## What you need to do
Copy out the listing below word for word, from the line with "coordinates (728, 22)." up to and including the line with "(340, 493).", and nothing else.

## Data listing
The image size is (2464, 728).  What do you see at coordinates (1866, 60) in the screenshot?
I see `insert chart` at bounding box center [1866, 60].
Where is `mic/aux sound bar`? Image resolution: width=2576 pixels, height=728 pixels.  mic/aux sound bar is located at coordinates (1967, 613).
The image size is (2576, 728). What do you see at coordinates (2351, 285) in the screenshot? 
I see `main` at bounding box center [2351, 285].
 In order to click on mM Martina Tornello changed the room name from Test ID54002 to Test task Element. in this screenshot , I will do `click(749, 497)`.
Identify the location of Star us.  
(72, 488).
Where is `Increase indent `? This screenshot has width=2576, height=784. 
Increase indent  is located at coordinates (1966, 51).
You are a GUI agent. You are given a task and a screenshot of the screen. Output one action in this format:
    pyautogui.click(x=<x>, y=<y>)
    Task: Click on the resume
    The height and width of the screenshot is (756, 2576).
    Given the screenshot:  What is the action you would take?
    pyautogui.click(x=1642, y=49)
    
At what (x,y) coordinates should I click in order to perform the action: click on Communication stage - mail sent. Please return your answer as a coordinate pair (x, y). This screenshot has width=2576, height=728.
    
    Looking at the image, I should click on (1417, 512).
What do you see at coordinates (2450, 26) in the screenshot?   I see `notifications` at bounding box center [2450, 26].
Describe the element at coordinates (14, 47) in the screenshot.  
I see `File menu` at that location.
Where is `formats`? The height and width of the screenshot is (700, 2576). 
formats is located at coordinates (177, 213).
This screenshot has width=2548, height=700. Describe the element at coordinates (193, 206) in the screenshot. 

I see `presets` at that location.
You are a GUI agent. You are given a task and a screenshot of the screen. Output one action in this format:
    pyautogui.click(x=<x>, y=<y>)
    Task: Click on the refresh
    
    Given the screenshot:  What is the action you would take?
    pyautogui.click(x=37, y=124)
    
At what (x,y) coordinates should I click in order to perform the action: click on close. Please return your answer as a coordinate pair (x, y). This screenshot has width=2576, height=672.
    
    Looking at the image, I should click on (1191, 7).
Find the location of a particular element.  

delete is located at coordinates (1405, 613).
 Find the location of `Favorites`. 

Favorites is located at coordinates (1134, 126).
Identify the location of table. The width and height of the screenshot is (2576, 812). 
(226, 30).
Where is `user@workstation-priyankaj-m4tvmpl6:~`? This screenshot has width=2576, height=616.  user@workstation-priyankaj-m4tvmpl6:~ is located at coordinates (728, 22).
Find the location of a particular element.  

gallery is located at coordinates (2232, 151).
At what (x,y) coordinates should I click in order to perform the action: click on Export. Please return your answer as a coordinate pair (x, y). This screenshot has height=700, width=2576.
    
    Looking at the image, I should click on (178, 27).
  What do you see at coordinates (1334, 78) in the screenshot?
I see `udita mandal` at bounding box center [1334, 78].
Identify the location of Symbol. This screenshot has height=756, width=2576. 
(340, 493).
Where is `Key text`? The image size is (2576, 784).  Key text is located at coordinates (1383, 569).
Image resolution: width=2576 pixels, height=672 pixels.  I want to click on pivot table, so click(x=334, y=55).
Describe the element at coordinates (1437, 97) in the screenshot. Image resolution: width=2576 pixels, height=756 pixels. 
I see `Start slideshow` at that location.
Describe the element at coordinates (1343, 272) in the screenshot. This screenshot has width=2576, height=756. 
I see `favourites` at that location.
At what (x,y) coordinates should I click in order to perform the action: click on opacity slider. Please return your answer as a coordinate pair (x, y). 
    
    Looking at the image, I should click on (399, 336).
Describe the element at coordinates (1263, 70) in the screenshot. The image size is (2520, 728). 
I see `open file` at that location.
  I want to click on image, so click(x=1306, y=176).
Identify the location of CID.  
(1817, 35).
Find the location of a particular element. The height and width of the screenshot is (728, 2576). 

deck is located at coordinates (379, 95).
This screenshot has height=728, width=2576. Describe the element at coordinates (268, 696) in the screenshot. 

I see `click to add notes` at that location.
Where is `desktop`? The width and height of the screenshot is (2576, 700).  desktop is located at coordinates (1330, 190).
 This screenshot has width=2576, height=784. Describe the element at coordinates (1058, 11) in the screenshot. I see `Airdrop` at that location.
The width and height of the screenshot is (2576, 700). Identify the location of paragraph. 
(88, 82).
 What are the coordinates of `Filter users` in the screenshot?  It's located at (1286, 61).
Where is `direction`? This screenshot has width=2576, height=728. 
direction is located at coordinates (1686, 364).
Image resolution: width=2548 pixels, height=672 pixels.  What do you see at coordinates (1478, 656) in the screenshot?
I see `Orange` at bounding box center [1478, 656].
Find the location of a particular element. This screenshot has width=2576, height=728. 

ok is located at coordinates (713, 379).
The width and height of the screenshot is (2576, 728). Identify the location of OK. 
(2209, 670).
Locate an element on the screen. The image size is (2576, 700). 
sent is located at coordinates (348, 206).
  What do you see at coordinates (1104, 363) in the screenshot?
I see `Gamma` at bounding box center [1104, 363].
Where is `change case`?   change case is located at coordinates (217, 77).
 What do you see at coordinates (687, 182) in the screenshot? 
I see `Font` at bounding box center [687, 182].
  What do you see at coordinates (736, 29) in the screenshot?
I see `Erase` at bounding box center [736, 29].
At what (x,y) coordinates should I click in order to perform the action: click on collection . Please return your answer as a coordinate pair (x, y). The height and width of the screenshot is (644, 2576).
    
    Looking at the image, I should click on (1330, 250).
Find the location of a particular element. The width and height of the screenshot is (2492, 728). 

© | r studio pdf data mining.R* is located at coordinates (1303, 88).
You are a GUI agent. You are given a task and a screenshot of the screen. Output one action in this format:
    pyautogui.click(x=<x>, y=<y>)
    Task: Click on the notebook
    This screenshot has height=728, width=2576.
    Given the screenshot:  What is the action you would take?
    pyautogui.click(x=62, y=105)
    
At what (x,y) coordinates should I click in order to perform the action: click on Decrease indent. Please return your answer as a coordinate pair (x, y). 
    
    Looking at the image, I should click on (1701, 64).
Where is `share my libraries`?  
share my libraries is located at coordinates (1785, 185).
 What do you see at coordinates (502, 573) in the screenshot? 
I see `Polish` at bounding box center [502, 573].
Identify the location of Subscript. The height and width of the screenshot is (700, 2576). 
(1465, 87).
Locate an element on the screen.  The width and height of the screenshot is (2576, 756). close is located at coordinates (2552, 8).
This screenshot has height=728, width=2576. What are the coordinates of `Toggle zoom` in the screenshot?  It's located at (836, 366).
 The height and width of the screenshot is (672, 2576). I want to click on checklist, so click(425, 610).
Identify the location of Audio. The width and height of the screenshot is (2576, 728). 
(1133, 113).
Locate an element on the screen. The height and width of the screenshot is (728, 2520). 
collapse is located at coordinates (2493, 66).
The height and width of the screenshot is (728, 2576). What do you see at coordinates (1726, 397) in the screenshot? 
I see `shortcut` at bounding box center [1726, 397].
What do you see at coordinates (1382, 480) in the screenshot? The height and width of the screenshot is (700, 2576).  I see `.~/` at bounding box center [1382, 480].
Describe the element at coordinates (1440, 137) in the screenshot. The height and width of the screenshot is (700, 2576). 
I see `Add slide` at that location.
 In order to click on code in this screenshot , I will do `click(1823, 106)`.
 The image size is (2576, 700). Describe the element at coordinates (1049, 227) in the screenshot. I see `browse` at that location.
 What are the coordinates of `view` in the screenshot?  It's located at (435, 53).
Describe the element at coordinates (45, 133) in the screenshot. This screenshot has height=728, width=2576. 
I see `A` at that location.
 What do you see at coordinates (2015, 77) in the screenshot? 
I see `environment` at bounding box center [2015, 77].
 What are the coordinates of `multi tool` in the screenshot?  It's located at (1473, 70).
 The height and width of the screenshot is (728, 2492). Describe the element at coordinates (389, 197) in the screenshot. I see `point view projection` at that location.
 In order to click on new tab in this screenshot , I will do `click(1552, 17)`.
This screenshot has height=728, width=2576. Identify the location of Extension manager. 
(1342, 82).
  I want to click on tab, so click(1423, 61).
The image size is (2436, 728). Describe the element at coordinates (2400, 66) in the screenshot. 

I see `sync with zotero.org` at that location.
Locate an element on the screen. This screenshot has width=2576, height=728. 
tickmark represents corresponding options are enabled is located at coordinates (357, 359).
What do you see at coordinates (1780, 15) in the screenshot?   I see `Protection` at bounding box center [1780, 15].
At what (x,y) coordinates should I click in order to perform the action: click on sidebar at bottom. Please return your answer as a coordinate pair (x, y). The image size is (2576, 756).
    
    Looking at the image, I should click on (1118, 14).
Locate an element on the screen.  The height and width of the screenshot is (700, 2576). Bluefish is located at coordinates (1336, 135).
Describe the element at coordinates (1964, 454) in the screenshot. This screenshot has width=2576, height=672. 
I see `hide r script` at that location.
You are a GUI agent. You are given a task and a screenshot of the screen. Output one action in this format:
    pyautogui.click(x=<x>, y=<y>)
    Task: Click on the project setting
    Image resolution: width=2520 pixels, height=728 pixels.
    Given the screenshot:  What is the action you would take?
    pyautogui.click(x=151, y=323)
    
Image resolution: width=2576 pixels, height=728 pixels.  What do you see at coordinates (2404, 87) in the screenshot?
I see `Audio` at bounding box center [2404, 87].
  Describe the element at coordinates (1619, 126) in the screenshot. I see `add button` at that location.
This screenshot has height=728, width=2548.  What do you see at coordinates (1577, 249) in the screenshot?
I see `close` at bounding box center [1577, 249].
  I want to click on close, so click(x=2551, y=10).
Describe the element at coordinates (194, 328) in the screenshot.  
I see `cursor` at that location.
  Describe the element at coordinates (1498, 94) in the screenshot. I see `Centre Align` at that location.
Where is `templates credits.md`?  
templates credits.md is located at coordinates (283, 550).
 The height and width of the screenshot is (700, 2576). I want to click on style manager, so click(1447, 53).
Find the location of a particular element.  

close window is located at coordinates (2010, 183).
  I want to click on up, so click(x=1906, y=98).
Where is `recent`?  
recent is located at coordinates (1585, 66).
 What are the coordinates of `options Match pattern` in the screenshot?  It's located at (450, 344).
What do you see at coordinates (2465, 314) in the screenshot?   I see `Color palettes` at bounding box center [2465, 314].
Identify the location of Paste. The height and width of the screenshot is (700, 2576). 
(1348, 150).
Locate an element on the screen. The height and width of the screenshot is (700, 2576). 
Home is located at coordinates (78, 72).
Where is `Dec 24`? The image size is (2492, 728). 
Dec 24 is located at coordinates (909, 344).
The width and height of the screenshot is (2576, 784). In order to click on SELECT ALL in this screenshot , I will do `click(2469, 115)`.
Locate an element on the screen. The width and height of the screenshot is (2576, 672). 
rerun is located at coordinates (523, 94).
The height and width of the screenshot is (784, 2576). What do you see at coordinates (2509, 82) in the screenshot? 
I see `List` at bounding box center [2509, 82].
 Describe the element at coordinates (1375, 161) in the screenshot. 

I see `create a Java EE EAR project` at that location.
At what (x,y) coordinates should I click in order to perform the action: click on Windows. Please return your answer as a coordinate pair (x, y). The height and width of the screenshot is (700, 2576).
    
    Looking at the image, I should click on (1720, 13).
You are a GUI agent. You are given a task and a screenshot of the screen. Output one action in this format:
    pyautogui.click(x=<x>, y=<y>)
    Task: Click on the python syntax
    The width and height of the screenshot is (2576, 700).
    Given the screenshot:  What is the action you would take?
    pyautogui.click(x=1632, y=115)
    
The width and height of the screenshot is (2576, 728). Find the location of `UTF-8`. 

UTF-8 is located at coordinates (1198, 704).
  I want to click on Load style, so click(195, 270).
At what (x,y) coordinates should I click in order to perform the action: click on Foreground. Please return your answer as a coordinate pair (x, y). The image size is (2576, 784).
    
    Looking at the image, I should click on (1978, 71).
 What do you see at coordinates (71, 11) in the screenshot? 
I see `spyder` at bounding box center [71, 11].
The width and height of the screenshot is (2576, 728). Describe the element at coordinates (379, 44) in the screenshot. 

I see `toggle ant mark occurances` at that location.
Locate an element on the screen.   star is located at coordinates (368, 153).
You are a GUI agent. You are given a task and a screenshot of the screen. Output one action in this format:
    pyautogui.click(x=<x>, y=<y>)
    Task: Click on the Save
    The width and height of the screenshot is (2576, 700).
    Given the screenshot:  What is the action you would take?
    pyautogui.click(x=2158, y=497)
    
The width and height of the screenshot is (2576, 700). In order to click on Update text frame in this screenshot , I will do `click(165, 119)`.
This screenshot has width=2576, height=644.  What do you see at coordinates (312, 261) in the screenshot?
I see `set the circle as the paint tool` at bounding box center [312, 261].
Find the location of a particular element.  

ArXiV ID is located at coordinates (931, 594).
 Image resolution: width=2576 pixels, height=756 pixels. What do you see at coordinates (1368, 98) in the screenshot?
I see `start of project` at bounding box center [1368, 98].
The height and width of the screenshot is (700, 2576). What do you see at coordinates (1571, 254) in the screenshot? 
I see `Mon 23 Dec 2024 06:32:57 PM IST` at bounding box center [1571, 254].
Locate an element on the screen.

## Answer for the task
Where is `user@workstation-priyankaj-m4tvmpl6:~`? This screenshot has width=2576, height=616.  user@workstation-priyankaj-m4tvmpl6:~ is located at coordinates (728, 22).
Find the location of a particular element.  

gallery is located at coordinates (2232, 151).
At what (x,y) coordinates should I click in order to perform the action: click on Export. Please return your answer as a coordinate pair (x, y). This screenshot has height=700, width=2576.
    
    Looking at the image, I should click on (178, 27).
  What do you see at coordinates (1334, 78) in the screenshot?
I see `udita mandal` at bounding box center [1334, 78].
Identify the location of Symbol. This screenshot has height=756, width=2576. 
(340, 493).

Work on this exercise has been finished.